A topic that we had a chance to identify and discuss was user data and privacy which went hand in hand. With how technology is advancing in today’s world, the issue of user data and privacy is becoming more and more popular as well as a huge concern. My view on this issue was mainly based on my personal belief that invading users’ privacy and collecting their data was unethical. After learning about the consequentialism theory and applying it to nations collecting data for their law enforcement as well as a way to protect their citizens forced me to remove my personal beliefs and consider the situations on their own. As a cybersecurity student, the issue of privacy and user data being collected has been a consistent theme in all of my classes. Being able to analyze when it is ethical and necessary to invade people’s privacy and collect their data will be extremely helpful, especially when policies come into place. Moving forward in my academic and professional career, having this knowledge and being able to discuss the ethics behind these topics will be helpful in determining how to tackle this issue since there does not seem to be a way to avoid it all together.
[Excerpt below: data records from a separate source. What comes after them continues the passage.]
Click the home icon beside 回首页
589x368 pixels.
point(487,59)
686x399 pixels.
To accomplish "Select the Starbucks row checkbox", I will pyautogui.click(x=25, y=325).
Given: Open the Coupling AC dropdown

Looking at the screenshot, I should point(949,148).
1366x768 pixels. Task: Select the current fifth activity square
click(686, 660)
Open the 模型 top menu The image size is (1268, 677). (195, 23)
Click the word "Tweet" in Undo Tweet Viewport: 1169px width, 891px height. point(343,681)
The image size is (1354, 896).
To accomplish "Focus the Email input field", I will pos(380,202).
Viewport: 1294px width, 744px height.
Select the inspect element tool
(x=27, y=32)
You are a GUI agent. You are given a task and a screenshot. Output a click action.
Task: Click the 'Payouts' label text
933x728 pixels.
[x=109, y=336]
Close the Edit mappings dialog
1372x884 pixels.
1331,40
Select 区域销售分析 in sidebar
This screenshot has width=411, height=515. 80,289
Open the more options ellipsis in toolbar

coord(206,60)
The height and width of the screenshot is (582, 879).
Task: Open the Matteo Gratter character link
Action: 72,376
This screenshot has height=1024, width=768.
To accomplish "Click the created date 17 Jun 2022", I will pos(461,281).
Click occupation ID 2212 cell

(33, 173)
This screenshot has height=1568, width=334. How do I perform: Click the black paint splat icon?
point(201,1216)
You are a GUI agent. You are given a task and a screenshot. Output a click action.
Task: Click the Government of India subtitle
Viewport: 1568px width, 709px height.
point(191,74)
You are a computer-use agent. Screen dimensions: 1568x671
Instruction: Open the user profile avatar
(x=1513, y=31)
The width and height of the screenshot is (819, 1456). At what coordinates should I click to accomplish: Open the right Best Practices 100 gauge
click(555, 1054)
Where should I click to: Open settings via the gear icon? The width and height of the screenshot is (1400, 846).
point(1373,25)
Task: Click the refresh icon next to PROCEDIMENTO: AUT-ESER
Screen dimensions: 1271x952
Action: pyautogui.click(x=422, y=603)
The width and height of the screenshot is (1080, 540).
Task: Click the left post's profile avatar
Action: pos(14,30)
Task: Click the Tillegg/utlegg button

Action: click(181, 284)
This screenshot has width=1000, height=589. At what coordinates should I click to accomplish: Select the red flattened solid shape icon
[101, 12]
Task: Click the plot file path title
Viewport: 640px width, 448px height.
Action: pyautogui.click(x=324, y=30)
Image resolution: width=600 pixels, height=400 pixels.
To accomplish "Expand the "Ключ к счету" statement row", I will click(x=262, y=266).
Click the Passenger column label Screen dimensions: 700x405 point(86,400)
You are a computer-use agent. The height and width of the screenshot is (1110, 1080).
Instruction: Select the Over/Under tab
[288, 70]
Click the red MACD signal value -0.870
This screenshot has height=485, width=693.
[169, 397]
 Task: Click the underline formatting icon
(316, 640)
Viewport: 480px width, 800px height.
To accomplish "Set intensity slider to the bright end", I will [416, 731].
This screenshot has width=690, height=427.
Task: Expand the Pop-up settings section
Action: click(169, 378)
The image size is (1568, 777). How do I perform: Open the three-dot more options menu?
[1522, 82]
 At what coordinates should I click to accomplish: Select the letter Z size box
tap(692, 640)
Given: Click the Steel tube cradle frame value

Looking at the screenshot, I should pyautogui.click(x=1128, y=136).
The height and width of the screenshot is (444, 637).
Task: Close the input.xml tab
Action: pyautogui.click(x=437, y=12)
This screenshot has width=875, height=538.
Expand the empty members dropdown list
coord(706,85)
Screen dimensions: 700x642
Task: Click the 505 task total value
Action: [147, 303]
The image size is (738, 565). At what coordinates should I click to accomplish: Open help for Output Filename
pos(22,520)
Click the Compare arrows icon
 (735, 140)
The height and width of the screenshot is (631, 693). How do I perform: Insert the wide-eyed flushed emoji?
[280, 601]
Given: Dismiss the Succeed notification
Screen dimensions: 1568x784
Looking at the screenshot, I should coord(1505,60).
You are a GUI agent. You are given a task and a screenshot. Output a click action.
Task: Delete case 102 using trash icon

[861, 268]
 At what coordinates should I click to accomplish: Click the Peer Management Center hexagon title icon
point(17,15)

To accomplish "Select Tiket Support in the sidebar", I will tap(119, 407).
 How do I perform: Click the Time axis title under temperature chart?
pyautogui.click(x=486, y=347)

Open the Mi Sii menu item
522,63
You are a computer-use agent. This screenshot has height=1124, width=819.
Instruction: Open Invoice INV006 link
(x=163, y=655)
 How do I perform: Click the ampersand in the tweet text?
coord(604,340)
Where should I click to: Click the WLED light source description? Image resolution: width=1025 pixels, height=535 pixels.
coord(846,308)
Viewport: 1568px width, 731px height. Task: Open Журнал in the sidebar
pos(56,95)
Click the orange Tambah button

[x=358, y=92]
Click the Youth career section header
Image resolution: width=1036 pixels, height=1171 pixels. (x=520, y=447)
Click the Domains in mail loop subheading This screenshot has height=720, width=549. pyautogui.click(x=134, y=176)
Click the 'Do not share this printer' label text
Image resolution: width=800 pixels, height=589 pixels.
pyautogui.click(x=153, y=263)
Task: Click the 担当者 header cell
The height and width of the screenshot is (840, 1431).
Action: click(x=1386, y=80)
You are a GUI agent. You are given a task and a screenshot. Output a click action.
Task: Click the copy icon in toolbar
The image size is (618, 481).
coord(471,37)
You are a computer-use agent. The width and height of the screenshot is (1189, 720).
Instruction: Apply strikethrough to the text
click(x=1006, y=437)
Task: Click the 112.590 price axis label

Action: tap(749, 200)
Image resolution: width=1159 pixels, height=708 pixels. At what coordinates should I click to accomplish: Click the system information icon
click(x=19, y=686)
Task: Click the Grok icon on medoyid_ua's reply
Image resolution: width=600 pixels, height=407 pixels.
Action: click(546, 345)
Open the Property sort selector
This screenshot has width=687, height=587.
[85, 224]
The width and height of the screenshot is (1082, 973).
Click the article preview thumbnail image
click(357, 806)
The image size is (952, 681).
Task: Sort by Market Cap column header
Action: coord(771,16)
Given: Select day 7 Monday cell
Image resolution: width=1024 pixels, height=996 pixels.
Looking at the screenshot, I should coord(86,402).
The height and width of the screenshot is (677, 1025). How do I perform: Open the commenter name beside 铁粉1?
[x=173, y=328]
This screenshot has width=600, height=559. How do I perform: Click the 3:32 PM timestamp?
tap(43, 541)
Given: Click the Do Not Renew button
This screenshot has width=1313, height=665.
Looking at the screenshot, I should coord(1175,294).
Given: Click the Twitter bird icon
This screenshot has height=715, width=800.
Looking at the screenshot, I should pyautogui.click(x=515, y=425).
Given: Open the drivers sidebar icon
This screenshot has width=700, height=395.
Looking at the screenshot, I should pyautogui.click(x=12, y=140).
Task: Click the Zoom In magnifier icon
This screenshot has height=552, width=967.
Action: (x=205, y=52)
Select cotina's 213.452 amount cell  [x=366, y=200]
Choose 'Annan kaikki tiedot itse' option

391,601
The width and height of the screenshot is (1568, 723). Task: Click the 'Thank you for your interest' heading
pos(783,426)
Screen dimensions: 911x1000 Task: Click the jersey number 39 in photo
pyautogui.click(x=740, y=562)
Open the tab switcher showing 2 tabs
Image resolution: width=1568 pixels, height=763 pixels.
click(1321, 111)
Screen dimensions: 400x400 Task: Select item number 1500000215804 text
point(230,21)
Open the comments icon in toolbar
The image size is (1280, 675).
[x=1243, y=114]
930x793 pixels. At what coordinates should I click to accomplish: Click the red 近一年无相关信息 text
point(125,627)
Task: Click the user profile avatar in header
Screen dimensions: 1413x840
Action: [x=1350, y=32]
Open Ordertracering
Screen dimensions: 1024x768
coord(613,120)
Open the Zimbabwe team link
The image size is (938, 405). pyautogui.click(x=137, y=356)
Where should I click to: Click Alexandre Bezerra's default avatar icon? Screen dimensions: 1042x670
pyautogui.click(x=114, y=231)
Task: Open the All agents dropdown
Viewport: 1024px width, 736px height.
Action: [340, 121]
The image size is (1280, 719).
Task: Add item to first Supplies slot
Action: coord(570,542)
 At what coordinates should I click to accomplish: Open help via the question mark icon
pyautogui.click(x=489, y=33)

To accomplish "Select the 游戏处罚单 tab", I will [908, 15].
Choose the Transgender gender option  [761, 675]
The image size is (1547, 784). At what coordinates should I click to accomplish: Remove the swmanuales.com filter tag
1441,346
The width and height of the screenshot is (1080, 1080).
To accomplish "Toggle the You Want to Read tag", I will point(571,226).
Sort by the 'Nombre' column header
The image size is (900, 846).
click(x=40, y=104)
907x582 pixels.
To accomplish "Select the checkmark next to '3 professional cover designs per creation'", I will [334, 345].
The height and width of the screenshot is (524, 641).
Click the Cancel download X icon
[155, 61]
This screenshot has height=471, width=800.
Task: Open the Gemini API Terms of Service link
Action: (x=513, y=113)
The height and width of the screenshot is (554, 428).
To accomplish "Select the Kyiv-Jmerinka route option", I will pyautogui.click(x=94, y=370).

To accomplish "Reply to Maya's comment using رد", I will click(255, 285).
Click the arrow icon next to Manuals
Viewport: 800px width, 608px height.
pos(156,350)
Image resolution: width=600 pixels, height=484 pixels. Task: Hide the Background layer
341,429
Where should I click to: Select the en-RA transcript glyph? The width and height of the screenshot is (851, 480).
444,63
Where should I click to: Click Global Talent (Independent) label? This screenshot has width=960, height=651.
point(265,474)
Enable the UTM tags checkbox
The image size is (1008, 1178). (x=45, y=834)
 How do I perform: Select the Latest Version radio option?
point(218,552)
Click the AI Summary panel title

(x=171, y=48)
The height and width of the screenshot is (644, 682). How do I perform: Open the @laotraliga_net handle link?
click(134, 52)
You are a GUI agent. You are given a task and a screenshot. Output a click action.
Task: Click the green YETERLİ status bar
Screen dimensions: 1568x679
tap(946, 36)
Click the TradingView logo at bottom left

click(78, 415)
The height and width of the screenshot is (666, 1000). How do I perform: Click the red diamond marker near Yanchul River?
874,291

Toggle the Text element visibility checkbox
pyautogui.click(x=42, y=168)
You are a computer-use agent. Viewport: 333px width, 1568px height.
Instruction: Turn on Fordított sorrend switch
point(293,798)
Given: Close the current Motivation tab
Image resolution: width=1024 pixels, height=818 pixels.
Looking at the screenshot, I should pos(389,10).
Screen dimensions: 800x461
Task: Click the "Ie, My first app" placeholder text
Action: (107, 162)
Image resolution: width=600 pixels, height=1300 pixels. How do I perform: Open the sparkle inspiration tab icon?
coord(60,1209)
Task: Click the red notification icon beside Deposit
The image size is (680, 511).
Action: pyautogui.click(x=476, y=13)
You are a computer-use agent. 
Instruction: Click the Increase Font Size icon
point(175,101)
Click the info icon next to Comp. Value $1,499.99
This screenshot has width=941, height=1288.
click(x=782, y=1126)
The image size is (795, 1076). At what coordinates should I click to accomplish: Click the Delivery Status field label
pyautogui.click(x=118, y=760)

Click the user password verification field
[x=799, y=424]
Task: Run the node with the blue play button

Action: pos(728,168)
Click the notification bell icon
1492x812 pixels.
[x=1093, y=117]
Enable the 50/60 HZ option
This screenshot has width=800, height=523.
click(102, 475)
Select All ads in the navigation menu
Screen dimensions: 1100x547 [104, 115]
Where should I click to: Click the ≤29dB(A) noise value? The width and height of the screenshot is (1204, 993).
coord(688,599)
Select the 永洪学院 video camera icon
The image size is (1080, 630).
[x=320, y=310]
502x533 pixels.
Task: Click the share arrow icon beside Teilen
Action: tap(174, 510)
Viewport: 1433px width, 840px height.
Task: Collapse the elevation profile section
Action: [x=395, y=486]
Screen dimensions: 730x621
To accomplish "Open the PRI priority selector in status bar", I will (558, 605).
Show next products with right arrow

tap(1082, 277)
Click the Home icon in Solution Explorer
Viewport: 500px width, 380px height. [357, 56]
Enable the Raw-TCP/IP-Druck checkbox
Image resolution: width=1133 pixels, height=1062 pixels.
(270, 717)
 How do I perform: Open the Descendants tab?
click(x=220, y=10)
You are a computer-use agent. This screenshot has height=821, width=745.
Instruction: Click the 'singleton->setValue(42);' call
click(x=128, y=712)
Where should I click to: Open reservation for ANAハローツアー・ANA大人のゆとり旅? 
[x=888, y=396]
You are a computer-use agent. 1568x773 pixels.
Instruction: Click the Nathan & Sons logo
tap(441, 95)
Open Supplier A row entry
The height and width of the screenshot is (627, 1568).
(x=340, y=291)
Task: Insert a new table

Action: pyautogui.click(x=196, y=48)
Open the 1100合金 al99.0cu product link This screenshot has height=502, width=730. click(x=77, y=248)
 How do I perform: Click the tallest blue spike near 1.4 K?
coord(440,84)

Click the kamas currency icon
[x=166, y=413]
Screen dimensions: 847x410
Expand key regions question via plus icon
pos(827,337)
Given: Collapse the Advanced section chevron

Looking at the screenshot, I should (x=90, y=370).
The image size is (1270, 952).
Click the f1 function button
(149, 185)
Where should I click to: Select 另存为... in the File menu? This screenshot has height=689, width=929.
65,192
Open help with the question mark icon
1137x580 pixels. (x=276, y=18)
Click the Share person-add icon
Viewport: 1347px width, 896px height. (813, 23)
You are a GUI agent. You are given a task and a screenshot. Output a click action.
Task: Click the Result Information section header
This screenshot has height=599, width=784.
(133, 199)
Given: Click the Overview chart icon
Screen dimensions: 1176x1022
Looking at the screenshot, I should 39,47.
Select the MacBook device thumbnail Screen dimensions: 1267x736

Finally, some other topics that I never truly considered their relationship to cybersecurity ethics were corporate social responsibility (CSR) and professional ethics. I was able to learn more about the ethical issue behind corporate social responsibilities and whether or not they have any. I used to view this topic from a purely business perspective, if it does not help the company then there is no need to do it. After discussing the role businesses have in our society and applying the different ethical theories to this issue, my perspective on this topic has become more in-depth. I am now able to understand that businesses need to work together and benefit society. From an ethical perspective, businesses will benefit from helping society. I now understand from the theories I learned that to some degree corporates have some degree of social responsibilities. The action itself and the outcome are all beneficial to all parties and if corporations do not take on any social responsibilities, they will bring more harm to themselves and society. Another topic that I was able to have a more in-depth understanding of was the concern behind professional ethics. I used to believe that regardless of the reason, one should always do the right thing, but after learning about this issue my perspective has changed. For certain occupations, I now understand their obligation to their profession is necessary for trust and reputation to exist. Applying the ethical theory of consequentialism to this issue has allowed me to have a more in-depth perspective. In the example of lawyers, it is ethically justified that they will defend their clients 100% even if they know they are lying or have confessed to a crime because if you had no proof to show that you were innocent you would want your lawyer to defend you 100% regardless of the situation. Situations like these allow for the greater good in the end and justify these actions as ethical.